→ **問題の説明**: 以下の行をすべて書き直し、「GUI agent」を「UI agent」に変えよ。それ以外は一切変えないこと。

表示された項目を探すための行
..............................

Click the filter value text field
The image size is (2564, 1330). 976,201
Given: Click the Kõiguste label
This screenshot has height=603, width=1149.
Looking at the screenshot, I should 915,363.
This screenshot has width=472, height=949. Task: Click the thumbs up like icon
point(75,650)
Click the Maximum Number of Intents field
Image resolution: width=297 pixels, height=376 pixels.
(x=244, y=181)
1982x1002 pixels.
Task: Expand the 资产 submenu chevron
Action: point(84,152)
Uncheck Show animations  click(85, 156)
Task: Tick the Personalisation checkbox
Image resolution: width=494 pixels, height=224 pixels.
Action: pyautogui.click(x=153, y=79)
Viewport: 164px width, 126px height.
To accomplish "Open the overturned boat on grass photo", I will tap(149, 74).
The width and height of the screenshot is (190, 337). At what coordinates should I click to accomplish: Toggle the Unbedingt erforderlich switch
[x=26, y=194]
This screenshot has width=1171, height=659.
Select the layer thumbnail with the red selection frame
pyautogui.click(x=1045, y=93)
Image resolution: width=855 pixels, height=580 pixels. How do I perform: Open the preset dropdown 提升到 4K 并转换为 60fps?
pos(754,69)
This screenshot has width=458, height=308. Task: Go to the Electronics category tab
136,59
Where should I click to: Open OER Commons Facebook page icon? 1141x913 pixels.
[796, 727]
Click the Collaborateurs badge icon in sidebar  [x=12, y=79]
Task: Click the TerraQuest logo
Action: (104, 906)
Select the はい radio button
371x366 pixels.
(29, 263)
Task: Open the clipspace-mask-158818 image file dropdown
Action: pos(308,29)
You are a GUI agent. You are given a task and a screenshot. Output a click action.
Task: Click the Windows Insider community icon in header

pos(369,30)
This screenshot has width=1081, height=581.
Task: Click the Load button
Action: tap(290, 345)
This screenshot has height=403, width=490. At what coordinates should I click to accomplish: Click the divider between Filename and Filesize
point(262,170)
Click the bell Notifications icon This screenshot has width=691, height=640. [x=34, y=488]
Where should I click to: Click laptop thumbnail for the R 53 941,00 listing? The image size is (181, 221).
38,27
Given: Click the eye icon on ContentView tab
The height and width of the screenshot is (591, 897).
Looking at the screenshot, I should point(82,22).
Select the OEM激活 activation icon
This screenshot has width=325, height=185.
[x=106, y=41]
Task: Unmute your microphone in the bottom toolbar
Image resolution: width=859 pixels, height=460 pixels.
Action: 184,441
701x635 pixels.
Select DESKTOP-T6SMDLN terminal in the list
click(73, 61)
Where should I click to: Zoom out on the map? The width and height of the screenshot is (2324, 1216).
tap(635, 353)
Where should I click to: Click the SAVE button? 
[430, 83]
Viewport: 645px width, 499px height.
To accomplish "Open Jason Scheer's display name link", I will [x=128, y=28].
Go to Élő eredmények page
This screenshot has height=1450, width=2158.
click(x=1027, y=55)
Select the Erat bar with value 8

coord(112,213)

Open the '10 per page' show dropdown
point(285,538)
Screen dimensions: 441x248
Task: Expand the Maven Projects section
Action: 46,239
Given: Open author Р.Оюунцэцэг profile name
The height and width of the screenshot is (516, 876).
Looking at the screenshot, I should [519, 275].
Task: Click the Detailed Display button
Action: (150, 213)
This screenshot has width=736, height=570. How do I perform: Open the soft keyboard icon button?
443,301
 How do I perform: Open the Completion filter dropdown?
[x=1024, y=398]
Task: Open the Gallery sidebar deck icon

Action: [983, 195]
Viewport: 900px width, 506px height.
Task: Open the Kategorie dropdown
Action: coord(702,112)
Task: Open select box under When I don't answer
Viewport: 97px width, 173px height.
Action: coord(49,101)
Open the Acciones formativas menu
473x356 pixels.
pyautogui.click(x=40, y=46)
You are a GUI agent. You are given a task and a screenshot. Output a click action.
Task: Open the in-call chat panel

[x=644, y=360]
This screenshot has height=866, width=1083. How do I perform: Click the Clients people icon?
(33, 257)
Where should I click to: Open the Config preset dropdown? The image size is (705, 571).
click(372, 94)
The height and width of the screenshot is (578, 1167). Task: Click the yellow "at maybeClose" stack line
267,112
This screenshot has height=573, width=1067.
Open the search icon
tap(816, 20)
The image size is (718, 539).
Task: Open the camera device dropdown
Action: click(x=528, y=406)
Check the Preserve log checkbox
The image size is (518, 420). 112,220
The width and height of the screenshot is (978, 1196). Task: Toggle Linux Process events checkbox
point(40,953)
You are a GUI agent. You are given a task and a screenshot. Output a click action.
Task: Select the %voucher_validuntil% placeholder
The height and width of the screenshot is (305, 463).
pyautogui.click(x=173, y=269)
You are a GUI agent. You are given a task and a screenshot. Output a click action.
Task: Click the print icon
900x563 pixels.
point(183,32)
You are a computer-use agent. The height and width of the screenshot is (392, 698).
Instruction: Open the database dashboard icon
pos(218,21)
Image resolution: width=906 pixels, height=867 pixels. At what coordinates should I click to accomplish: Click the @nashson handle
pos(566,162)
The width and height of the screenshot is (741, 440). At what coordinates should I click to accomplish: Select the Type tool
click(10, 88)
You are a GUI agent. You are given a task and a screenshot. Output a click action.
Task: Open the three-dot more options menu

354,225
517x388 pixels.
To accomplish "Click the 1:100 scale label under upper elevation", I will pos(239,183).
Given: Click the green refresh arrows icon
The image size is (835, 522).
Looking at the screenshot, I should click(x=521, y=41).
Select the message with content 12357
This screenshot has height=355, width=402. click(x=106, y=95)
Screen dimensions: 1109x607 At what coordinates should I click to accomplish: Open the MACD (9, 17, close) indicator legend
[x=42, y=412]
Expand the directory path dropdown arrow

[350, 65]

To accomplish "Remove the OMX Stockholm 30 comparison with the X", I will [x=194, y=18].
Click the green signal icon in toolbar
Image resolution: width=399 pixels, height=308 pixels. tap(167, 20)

..............................

→ **解答**:
Click the filter value text field
The image size is (2564, 1330). 976,201
Given: Click the Kõiguste label
This screenshot has height=603, width=1149.
Looking at the screenshot, I should 915,363.
This screenshot has width=472, height=949. Task: Click the thumbs up like icon
point(75,650)
Click the Maximum Number of Intents field
Image resolution: width=297 pixels, height=376 pixels.
(x=244, y=181)
1982x1002 pixels.
Task: Expand the 资产 submenu chevron
Action: point(84,152)
Uncheck Show animations  click(85, 156)
Task: Tick the Personalisation checkbox
Image resolution: width=494 pixels, height=224 pixels.
Action: pyautogui.click(x=153, y=79)
Viewport: 164px width, 126px height.
To accomplish "Open the overturned boat on grass photo", I will tap(149, 74).
The width and height of the screenshot is (190, 337). At what coordinates should I click to accomplish: Toggle the Unbedingt erforderlich switch
[x=26, y=194]
This screenshot has width=1171, height=659.
Select the layer thumbnail with the red selection frame
pyautogui.click(x=1045, y=93)
Image resolution: width=855 pixels, height=580 pixels. How do I perform: Open the preset dropdown 提升到 4K 并转换为 60fps?
pos(754,69)
This screenshot has width=458, height=308. Task: Go to the Electronics category tab
136,59
Where should I click to: Open OER Commons Facebook page icon? 1141x913 pixels.
[796, 727]
Click the Collaborateurs badge icon in sidebar  [x=12, y=79]
Task: Click the TerraQuest logo
Action: (104, 906)
Select the はい radio button
371x366 pixels.
(29, 263)
Task: Open the clipspace-mask-158818 image file dropdown
Action: pos(308,29)
You are a UI agent. You are given a task and a screenshot. Output a click action.
Task: Click the Windows Insider community icon in header

pos(369,30)
This screenshot has width=1081, height=581.
Task: Click the Load button
Action: tap(290, 345)
This screenshot has height=403, width=490. At what coordinates should I click to accomplish: Click the divider between Filename and Filesize
point(262,170)
Click the bell Notifications icon This screenshot has width=691, height=640. [x=34, y=488]
Where should I click to: Click laptop thumbnail for the R 53 941,00 listing? The image size is (181, 221).
38,27
Given: Click the eye icon on ContentView tab
The height and width of the screenshot is (591, 897).
Looking at the screenshot, I should point(82,22).
Select the OEM激活 activation icon
This screenshot has width=325, height=185.
[x=106, y=41]
Task: Unmute your microphone in the bottom toolbar
Image resolution: width=859 pixels, height=460 pixels.
Action: 184,441
701x635 pixels.
Select DESKTOP-T6SMDLN terminal in the list
click(73, 61)
Where should I click to: Zoom out on the map? The width and height of the screenshot is (2324, 1216).
tap(635, 353)
Where should I click to: Click the SAVE button? 
[430, 83]
Viewport: 645px width, 499px height.
To accomplish "Open Jason Scheer's display name link", I will [x=128, y=28].
Go to Élő eredmények page
This screenshot has height=1450, width=2158.
click(x=1027, y=55)
Select the Erat bar with value 8

coord(112,213)

Open the '10 per page' show dropdown
point(285,538)
Screen dimensions: 441x248
Task: Expand the Maven Projects section
Action: 46,239
Given: Open author Р.Оюунцэцэг profile name
The height and width of the screenshot is (516, 876).
Looking at the screenshot, I should [519, 275].
Task: Click the Detailed Display button
Action: (150, 213)
This screenshot has width=736, height=570. How do I perform: Open the soft keyboard icon button?
443,301
 How do I perform: Open the Completion filter dropdown?
[x=1024, y=398]
Task: Open the Gallery sidebar deck icon

Action: [983, 195]
Viewport: 900px width, 506px height.
Task: Open the Kategorie dropdown
Action: coord(702,112)
Task: Open select box under When I don't answer
Viewport: 97px width, 173px height.
Action: coord(49,101)
Open the Acciones formativas menu
473x356 pixels.
pyautogui.click(x=40, y=46)
You are a UI agent. You are given a task and a screenshot. Output a click action.
Task: Open the in-call chat panel

[x=644, y=360]
This screenshot has height=866, width=1083. How do I perform: Click the Clients people icon?
(33, 257)
Where should I click to: Open the Config preset dropdown? The image size is (705, 571).
click(372, 94)
The height and width of the screenshot is (578, 1167). Task: Click the yellow "at maybeClose" stack line
267,112
This screenshot has height=573, width=1067.
Open the search icon
tap(816, 20)
The image size is (718, 539).
Task: Open the camera device dropdown
Action: click(x=528, y=406)
Check the Preserve log checkbox
The image size is (518, 420). 112,220
The width and height of the screenshot is (978, 1196). Task: Toggle Linux Process events checkbox
point(40,953)
You are a UI agent. You are given a task and a screenshot. Output a click action.
Task: Select the %voucher_validuntil% placeholder
The height and width of the screenshot is (305, 463).
pyautogui.click(x=173, y=269)
You are a UI agent. You are given a task and a screenshot. Output a click action.
Task: Click the print icon
900x563 pixels.
point(183,32)
You are a computer-use agent. The height and width of the screenshot is (392, 698).
Instruction: Open the database dashboard icon
pos(218,21)
Image resolution: width=906 pixels, height=867 pixels. At what coordinates should I click to accomplish: Click the @nashson handle
pos(566,162)
The width and height of the screenshot is (741, 440). At what coordinates should I click to accomplish: Select the Type tool
click(10, 88)
You are a UI agent. You are given a task and a screenshot. Output a click action.
Task: Open the three-dot more options menu

354,225
517x388 pixels.
To accomplish "Click the 1:100 scale label under upper elevation", I will pos(239,183).
Given: Click the green refresh arrows icon
The image size is (835, 522).
Looking at the screenshot, I should click(x=521, y=41).
Select the message with content 12357
This screenshot has height=355, width=402. click(x=106, y=95)
Screen dimensions: 1109x607 At what coordinates should I click to accomplish: Open the MACD (9, 17, close) indicator legend
[x=42, y=412]
Expand the directory path dropdown arrow

[350, 65]

To accomplish "Remove the OMX Stockholm 30 comparison with the X", I will [x=194, y=18].
Click the green signal icon in toolbar
Image resolution: width=399 pixels, height=308 pixels. tap(167, 20)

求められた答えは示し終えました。